O funcionário da banca me explica: “Vender não vende muito, não. Mas o povo gosta de ver as notícias, alguns compram e a gente faz de tudo para agradar a freguesia. Recebo uns vinte por dia e vendo todos”.

Com o lucro de vinte jornais, a banca já teria fechado. É por isso que, assim como os concorrentes, a Paulo Afonso exibe mochilas, cortadores de unha, pinças, grampos, pentes, escovas de cabelo; e ainda chocolates, chicletes, amendoim, maria-mole; lá estão também álbuns de figurinha, baralho, envelopes, canetas coloridas, revistas de palavras cruzadas e, acredite, hidratante para os pés.
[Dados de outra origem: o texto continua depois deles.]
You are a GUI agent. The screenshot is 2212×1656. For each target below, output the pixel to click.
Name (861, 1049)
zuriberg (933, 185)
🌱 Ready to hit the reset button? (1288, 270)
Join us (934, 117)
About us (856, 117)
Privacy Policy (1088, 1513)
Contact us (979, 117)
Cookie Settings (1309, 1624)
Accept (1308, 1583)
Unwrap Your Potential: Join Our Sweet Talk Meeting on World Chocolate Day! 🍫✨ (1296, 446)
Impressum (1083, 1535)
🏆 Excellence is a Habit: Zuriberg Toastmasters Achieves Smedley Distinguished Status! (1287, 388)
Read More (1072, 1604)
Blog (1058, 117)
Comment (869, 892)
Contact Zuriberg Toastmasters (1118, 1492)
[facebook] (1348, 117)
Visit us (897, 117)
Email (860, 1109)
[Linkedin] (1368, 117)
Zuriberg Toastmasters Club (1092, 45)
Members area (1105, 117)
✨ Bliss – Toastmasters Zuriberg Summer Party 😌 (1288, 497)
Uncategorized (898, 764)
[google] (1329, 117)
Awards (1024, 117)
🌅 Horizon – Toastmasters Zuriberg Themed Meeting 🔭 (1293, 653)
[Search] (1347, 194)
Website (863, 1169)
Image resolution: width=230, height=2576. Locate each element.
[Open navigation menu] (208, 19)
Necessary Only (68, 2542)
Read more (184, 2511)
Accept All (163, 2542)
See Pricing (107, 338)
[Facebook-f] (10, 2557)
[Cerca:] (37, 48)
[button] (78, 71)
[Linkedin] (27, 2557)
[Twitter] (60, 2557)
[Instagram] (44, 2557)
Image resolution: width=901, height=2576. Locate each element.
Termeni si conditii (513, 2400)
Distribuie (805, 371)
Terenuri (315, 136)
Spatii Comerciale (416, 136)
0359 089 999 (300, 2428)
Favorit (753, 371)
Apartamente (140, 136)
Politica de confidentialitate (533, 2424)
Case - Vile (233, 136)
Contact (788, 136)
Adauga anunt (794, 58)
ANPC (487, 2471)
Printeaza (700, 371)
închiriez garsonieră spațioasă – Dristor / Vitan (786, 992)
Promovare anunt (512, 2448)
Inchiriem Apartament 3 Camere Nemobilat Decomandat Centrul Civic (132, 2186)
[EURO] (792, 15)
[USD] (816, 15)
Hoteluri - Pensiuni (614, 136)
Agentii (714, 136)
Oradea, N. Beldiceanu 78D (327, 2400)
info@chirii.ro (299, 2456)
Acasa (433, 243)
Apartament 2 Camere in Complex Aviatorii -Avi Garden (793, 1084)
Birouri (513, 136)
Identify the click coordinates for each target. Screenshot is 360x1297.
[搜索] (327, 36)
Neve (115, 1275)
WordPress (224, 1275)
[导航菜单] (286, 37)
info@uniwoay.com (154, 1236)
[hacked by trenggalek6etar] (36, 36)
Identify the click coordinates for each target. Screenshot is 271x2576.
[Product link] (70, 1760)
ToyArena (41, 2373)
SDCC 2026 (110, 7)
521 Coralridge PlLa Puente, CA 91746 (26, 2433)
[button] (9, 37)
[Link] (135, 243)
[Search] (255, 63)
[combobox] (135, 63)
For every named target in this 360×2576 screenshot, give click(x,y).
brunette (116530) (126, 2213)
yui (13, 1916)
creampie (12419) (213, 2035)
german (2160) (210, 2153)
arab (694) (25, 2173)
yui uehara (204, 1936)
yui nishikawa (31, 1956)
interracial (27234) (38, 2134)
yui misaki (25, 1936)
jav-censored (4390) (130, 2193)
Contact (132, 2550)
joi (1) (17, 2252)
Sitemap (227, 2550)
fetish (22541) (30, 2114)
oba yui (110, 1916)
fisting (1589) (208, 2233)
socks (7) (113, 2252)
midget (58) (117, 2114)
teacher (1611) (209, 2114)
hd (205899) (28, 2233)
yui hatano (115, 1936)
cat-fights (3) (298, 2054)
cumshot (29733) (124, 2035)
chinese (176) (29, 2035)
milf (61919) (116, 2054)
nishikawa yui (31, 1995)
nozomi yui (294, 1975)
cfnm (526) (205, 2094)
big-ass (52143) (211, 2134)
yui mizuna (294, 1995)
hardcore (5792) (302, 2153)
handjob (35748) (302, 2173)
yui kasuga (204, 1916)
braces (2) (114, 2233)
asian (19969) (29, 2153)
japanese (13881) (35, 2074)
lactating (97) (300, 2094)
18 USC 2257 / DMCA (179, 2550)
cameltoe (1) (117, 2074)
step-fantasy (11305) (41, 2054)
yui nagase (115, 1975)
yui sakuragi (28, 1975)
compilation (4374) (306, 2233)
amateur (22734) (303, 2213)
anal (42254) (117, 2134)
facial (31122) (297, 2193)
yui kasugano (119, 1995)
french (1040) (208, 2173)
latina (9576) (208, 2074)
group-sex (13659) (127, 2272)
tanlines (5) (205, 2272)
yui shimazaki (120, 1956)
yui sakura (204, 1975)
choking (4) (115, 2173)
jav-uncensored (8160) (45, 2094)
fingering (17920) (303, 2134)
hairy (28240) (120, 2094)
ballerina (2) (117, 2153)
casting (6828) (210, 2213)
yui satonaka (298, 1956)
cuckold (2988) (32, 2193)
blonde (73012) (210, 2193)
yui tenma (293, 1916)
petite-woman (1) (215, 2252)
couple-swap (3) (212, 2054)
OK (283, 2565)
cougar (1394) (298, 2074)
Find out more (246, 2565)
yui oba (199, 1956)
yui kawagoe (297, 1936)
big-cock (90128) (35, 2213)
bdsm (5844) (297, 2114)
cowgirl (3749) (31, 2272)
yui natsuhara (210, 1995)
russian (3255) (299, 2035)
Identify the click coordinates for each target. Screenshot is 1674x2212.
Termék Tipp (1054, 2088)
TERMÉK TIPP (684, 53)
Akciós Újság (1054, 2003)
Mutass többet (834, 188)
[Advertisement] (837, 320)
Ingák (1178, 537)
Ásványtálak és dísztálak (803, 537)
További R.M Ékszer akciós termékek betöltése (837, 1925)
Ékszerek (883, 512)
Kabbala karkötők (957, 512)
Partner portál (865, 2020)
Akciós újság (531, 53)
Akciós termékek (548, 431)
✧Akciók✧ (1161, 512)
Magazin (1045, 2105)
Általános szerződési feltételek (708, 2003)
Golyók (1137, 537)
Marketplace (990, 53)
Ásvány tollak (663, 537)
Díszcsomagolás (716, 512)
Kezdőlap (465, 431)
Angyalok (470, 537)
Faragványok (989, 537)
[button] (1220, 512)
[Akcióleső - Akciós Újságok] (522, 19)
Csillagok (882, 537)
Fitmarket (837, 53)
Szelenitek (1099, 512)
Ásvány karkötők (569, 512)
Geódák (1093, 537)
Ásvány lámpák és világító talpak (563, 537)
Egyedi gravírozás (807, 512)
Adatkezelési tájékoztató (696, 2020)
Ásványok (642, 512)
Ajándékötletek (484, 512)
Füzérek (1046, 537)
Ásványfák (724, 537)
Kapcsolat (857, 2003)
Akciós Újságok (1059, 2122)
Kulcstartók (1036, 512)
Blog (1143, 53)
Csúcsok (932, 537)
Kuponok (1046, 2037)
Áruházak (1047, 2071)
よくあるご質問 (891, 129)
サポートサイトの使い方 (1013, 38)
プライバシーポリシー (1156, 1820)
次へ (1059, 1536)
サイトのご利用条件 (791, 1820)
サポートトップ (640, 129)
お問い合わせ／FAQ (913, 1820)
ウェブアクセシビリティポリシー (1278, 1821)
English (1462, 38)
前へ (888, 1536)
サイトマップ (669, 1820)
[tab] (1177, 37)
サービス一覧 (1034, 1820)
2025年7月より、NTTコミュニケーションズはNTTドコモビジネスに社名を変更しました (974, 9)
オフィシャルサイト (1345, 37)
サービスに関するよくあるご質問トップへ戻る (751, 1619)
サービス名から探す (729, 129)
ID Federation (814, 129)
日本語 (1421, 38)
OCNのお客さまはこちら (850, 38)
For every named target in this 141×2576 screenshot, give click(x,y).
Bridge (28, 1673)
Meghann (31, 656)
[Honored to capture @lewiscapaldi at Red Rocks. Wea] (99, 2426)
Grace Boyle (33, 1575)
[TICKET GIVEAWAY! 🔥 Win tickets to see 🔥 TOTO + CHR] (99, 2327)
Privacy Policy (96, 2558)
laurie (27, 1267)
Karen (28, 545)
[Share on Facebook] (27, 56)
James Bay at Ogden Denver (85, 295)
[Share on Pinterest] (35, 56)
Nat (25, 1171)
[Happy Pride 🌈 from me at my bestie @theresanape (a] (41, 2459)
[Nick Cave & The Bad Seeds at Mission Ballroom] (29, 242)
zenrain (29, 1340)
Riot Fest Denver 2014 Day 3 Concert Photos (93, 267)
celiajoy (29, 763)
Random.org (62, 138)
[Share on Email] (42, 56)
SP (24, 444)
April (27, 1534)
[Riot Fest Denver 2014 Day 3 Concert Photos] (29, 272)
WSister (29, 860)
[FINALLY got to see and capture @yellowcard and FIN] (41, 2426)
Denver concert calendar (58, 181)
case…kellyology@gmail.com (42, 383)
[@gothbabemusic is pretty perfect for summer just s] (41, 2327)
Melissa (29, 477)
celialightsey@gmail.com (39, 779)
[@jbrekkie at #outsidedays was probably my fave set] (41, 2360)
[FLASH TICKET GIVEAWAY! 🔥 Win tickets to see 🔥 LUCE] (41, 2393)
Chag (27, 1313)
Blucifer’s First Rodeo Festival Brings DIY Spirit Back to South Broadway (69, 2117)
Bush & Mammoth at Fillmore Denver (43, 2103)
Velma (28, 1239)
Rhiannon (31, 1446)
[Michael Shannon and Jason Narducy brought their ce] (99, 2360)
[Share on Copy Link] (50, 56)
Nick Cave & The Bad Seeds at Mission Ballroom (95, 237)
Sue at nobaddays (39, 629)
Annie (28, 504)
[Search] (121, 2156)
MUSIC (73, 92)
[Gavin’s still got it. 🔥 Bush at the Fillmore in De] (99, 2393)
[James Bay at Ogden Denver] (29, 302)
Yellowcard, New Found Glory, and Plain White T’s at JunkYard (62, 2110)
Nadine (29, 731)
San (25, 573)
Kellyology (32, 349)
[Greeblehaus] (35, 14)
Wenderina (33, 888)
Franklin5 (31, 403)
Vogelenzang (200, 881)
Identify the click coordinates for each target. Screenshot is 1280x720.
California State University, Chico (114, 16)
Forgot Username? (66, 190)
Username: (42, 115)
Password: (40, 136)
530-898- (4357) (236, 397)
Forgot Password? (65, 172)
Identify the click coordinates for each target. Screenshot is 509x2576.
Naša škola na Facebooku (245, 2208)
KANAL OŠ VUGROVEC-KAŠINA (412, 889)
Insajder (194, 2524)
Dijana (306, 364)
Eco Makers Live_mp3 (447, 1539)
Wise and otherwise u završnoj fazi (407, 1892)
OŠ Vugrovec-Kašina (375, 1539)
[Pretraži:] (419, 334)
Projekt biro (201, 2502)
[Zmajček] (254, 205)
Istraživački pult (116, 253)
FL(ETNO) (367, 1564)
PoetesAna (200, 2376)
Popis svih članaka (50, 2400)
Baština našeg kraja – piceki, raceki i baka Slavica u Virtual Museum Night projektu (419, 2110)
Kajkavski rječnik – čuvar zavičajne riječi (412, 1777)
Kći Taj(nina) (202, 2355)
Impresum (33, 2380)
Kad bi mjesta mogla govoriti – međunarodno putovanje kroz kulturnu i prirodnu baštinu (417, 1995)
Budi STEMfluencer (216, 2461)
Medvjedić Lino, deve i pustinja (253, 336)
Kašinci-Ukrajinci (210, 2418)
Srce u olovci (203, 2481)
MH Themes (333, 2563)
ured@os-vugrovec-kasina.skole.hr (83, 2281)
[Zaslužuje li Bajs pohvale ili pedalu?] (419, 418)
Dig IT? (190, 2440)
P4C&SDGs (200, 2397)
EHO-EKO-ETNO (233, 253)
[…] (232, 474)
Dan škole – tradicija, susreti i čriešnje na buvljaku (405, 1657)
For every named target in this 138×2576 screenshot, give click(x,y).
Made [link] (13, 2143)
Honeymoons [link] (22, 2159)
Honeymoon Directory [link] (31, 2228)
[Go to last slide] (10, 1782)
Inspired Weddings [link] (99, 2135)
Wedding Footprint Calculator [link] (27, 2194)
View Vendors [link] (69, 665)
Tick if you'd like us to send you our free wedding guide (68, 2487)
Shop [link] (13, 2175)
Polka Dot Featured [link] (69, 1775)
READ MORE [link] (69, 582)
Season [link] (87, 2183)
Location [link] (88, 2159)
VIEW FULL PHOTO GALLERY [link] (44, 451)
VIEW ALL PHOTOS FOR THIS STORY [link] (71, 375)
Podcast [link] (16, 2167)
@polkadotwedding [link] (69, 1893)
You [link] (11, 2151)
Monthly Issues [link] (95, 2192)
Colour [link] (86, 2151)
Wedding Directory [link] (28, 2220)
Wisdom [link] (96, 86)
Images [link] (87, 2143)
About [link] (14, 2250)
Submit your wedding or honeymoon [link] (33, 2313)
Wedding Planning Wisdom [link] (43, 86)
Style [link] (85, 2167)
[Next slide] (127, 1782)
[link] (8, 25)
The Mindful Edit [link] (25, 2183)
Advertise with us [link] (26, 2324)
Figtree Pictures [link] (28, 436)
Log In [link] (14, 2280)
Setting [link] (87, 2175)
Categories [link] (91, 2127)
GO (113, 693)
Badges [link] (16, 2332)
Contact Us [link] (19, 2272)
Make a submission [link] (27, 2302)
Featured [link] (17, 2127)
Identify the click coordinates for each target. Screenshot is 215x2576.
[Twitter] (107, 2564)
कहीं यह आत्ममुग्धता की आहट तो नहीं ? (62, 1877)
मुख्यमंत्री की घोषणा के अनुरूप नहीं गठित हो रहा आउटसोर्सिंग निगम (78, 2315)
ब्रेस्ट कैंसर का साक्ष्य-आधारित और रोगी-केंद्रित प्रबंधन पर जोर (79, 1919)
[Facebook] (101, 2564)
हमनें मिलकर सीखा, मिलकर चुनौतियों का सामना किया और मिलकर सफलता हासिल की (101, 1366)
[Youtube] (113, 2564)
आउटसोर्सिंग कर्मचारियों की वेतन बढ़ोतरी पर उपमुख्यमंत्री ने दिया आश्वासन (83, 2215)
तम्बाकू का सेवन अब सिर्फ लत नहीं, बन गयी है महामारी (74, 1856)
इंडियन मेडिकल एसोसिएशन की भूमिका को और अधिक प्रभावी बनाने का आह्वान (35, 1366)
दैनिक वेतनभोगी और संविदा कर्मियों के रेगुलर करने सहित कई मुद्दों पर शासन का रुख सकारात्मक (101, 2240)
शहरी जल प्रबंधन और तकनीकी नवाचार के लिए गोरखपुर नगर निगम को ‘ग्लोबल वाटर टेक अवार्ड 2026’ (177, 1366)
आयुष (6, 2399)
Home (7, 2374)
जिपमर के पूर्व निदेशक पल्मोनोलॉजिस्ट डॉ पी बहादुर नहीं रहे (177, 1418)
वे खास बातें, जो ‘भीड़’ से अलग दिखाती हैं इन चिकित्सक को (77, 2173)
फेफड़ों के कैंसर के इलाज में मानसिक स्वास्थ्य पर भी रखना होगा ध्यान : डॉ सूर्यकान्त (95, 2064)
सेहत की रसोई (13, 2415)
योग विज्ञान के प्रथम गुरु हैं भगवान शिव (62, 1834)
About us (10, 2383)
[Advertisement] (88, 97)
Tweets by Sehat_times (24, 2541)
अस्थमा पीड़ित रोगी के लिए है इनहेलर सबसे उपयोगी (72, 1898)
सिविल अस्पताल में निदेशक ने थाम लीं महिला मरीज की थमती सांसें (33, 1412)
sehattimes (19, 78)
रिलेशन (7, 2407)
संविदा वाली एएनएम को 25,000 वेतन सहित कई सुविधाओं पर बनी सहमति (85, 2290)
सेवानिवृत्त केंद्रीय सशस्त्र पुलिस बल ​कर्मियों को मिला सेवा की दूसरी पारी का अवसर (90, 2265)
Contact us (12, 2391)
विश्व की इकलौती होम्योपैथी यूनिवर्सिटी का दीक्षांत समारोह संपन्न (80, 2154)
Se antes a banca vendia notícia, hoje a notícia é que a banca é uma loja.

É triste, doloroso mesmo, mas o jornaleiro não precisa mais do jornal e nem do jornalismo para viver.

Muitos desses comerciantes melhoraram as bancas, investiram em novos produtos e apostaram no próprio negócio. Em minhas caminhadas pela cidade vejo que poucas fecharam e a maioria está aí a gerar empregos e alguma prosperidade. Esse é o jornaleiro, em geral um pequeno empresário.

E os donos de jornal, das grandes revistas, os barões da imprensa, o que fizeram diante da crise?

Ao contrário do jornaleiro da esquina, não investiram. Nossos principais jornais fecharam sucursais, mandaram embora correspondentes conceituados, demitiram bons profissionais. Há quanto tempo não vemos um grande furo de reportagem, uma cobertura especial de verdade, uma série de jornalismo investigativo?

Os jornais não só não aprenderam com os jornaleiros, como pioraram o próprio produto. Diminuíram o número de páginas e aumentaram o preço. Publicidade não falta, até na primeira página. Semana sim, e outra também, surgem cadernos patrocinados. É claro que ainda há ótimos profissionais e opções muito boas na internet, mas muito aquém do desejável.

O leitor, principal vítima das notícias falsas e do jornalismo de baixa qualidade, não saiu de seu lugar, continua curioso pelas boas histórias e ávido por informações bem apuradas. Só não tolera ser enganado. Aqui, vale o exemplo de uma hipotética padaria: se o pão diminui de tamanho, o café vem frio e o preço ainda sobe, a gente desiste.

Foi assim com boa parte dos nossos jornais, o leitor foi embora e nunca mais voltou.

Ainda bem que os jornaleiros se salvaram.

* Este é um artigo de opinião, de responsabilidade do autor, e não reflete a opinião do Brasil 247.